> Task description
In the listing below, locate the lines bearing the word "cell". Copy every one of them.

> Excerpted records

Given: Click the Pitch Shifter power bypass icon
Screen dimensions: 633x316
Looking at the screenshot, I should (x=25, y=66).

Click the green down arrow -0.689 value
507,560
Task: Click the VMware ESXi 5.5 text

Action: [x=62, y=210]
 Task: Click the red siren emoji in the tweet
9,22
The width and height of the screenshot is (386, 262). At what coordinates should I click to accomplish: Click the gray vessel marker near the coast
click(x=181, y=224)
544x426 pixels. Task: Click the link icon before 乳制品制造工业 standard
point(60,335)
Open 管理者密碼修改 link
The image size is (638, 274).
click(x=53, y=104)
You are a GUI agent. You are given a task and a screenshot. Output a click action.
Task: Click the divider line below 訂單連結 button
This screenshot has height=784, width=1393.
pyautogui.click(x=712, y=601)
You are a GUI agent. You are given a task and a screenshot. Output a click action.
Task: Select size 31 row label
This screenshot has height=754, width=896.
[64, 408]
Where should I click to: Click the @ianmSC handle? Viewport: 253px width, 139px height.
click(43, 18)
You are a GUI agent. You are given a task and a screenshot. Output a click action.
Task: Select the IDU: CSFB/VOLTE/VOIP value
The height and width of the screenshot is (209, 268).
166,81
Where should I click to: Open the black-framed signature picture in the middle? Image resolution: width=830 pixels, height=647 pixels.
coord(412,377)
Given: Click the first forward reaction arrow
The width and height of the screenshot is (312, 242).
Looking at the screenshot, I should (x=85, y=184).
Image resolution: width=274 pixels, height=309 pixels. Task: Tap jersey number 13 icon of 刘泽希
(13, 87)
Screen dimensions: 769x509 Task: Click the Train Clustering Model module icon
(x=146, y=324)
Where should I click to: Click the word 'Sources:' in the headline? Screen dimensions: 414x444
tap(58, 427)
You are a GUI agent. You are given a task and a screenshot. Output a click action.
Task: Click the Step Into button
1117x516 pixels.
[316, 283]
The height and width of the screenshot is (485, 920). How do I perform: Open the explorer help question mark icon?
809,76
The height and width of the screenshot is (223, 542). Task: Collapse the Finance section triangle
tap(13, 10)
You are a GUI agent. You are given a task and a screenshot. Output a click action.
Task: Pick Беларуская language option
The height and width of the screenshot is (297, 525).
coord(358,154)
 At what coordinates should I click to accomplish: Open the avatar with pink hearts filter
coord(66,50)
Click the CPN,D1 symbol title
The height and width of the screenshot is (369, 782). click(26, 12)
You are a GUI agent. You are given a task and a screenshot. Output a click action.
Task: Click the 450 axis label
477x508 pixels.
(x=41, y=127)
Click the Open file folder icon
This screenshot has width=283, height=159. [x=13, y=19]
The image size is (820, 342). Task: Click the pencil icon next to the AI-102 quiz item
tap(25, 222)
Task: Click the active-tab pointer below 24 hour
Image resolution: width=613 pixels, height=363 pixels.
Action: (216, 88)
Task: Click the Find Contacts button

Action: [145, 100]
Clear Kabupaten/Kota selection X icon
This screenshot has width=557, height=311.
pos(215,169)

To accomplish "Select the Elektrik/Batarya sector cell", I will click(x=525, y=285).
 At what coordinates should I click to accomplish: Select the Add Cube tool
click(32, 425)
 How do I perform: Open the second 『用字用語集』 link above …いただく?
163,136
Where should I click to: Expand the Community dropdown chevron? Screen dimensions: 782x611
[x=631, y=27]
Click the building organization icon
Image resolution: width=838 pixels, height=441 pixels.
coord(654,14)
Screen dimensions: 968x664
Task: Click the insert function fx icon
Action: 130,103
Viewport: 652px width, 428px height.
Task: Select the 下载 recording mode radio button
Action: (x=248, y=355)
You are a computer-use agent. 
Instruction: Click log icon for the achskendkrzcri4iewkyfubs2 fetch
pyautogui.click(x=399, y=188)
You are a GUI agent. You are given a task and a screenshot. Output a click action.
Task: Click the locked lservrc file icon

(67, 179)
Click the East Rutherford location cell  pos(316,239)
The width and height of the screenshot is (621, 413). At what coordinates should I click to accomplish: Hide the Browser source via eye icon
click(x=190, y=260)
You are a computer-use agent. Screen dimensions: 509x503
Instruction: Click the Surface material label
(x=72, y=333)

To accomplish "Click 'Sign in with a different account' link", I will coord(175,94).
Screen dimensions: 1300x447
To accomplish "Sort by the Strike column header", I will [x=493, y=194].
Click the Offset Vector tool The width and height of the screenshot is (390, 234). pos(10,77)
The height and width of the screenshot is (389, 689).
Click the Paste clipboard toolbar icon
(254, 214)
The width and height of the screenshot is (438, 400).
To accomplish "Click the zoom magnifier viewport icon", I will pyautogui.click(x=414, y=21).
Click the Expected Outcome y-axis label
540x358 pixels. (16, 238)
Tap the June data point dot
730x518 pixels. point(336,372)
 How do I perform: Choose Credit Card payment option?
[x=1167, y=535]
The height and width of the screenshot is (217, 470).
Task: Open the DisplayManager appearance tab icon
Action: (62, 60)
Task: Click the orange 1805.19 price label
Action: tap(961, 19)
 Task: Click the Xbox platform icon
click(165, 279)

> Solution below
To accomplish "Select the Elektrik/Batarya sector cell", I will click(x=525, y=285).
Click the East Rutherford location cell  pos(316,239)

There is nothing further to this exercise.